TO DO -
Beginning at whichever line contains "Task: Click the Vehicles set 1.stl file icon", reproduce each line of the records below word for word, ending with the last, and add nothing.

-- RECORDED DATA follows --

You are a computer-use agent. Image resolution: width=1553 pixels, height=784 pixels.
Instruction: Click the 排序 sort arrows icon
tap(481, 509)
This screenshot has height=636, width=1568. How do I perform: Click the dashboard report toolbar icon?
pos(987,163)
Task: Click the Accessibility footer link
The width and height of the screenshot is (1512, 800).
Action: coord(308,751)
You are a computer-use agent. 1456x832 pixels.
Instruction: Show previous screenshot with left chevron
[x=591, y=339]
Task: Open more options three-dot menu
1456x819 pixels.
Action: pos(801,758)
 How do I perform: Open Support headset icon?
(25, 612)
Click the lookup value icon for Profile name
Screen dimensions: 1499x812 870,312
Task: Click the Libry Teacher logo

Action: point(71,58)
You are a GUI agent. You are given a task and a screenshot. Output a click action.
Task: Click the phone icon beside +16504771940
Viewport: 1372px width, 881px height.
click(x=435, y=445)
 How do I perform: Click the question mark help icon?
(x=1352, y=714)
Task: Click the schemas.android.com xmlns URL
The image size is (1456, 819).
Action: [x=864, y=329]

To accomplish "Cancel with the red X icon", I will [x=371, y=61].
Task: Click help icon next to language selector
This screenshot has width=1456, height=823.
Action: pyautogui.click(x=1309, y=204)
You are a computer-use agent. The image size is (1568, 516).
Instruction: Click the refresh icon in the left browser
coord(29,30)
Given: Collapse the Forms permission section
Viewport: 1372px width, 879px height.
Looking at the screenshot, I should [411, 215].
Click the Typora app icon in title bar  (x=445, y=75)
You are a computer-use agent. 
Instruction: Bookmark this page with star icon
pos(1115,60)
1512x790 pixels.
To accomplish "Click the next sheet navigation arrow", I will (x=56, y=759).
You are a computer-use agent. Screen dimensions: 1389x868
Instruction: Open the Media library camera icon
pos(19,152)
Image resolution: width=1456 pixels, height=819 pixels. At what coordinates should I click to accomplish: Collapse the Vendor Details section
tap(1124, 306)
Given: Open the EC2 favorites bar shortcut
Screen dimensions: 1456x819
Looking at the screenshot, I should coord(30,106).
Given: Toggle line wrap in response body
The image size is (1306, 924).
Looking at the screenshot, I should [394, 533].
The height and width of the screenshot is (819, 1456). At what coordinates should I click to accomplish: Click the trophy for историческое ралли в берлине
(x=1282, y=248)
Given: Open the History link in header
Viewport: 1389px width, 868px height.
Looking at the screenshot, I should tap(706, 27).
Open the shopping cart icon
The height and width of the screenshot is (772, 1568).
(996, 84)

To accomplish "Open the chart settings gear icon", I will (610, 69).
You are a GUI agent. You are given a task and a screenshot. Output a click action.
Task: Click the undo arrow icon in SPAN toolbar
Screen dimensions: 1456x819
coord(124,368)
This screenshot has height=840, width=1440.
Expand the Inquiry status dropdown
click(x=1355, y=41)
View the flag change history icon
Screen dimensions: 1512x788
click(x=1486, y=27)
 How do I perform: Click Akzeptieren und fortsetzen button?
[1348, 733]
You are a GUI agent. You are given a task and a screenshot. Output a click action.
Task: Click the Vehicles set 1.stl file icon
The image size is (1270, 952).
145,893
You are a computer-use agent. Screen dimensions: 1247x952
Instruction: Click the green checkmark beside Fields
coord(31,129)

-- RECORDED DATA concluded --

COMPLETED TASK -
Task: Click the Vehicles set 1.stl file icon
The image size is (1270, 952).
145,893
You are a computer-use agent. Screen dimensions: 1247x952
Instruction: Click the green checkmark beside Fields
coord(31,129)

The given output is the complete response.